The United Front late on Sunday night decided against dissolution of the Lok Sabha as and when the Congress withdrew support to the Gujral government.

UF sources had told Rediff On The NeT on Sunday evening that the prime minister would not reply to Congress president Sitaram Kesri and would instead meet the President on Monday morning and recommend dissolution of the House.

However, the UF core committee met for over two hours and discussed at length the Left parties's demand for dissolution of the Lok Sabha. In the end, the committee shot down the demand on the ground that it could pave the way for a split in the Congress and facilitate the Bharatiya Janata Party's gameplan to form an alternate government by engineering defections.

It was also decided that Prime Minister I K Gujral would formally convey the Front's decision to the Congress, rejecting that party's demand for dropping the DMK ministers from the Union council of ministers.

Front convener N Chandrababu Naidu was among those who opposed the dissolution of the Lok Sabha; the Andhra Pradesh chief minister said it would only help the BJP to form a government at the Centre.

Congress president Sitaram Kesri had communicated to Gujral that his party would withdraw support to the Front government if it did not drop the DMK ministers whose party was indicted by the Jain Commission which probed the conspiracy behind Rajiv Gandhi's assassination.

Though the letter was drafted on Friday, Gujral did not send it to Kesri, in the vain hope that a compromise could be reached and a way found out of the impasse.

Briefing the media after the meeting which concluded well past midnight, UF spokesperson S Jaipal Reddy said the Front favoured a discussion on the Jain Commission report.
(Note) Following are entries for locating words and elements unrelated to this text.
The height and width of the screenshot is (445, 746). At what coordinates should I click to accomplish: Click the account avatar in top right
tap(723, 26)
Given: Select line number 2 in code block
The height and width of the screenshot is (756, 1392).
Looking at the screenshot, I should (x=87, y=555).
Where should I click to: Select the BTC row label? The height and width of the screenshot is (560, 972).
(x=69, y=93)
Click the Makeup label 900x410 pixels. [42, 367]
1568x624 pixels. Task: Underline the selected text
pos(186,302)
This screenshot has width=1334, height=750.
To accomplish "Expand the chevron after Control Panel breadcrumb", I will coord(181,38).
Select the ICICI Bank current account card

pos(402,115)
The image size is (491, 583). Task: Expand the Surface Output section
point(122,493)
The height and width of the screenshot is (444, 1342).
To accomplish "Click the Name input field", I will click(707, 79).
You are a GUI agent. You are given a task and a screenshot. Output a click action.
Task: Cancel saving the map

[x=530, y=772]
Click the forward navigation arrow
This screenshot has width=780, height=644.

The UF core committee will meet again this morning to consider the fallout of the Congress's reactions, both inside and outside Parliament.

Reddy said informal talks between the Congress and the Front are on at various levels. Railway Minister Ram Vilas Paswan and Minister of State for External Affairs Kamala Sinha met Kesri yesterday. "We are trying to keep communal forces away and the nation intact," Paswan told the media when he left Kesri's home.